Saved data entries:
--- START ---

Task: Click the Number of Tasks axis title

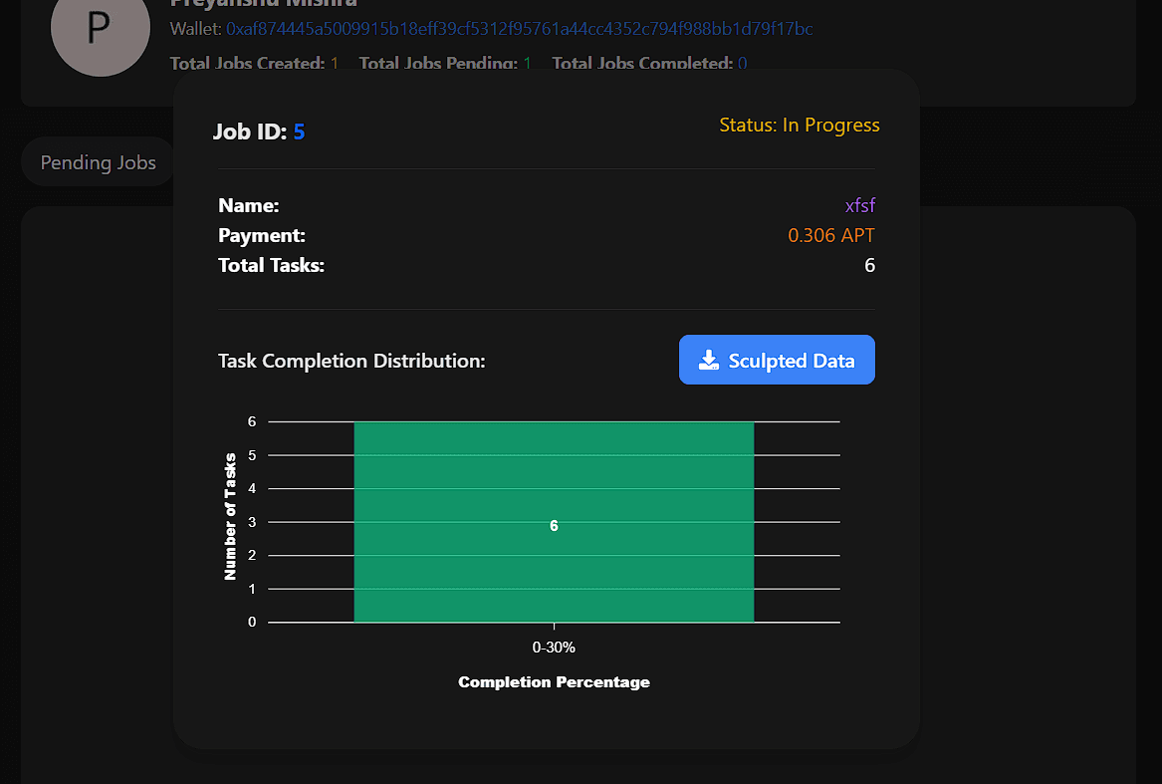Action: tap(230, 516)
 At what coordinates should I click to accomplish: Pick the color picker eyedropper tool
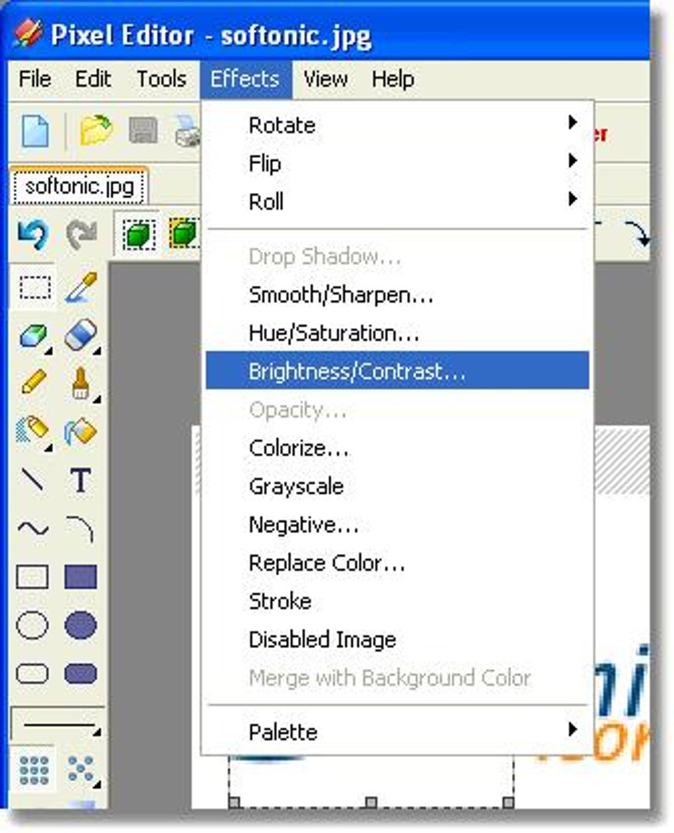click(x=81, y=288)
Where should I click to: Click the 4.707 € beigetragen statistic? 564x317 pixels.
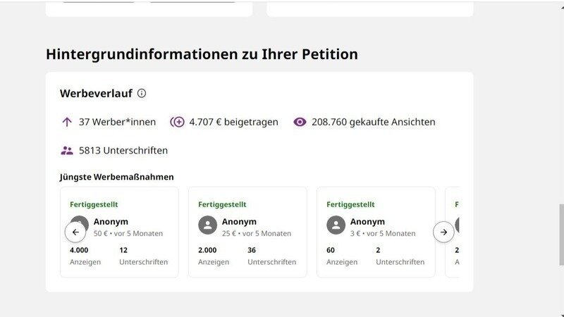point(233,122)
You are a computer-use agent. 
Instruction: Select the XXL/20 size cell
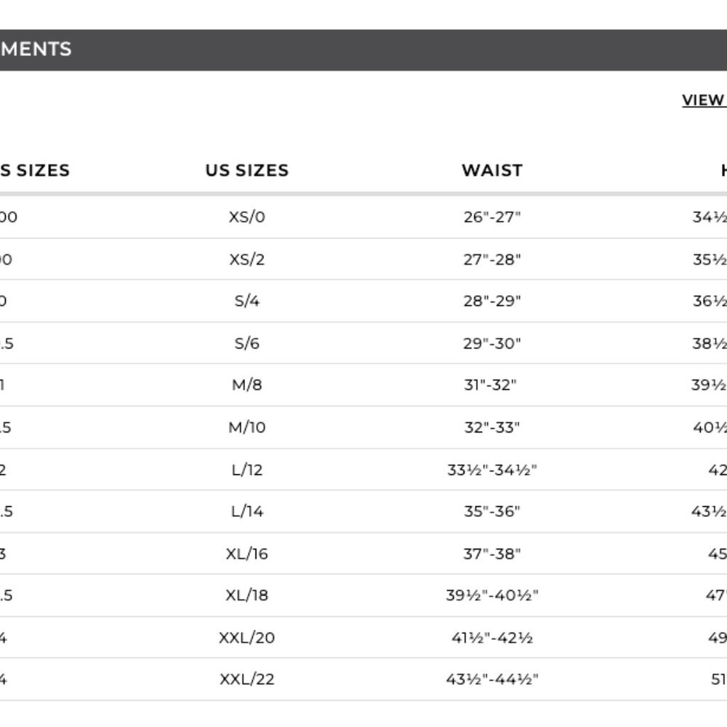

--- END ---

| TO DO |
What is needed is an exact copy of the entries, without any images.

| ANSWER BOX |
Task: Click the Number of Tasks axis title

Action: tap(230, 516)
 At what coordinates should I click to accomplish: Pick the color picker eyedropper tool
click(x=81, y=288)
Where should I click to: Click the 4.707 € beigetragen statistic? 564x317 pixels.
point(233,122)
You are a computer-use agent. 
Instruction: Select the XXL/20 size cell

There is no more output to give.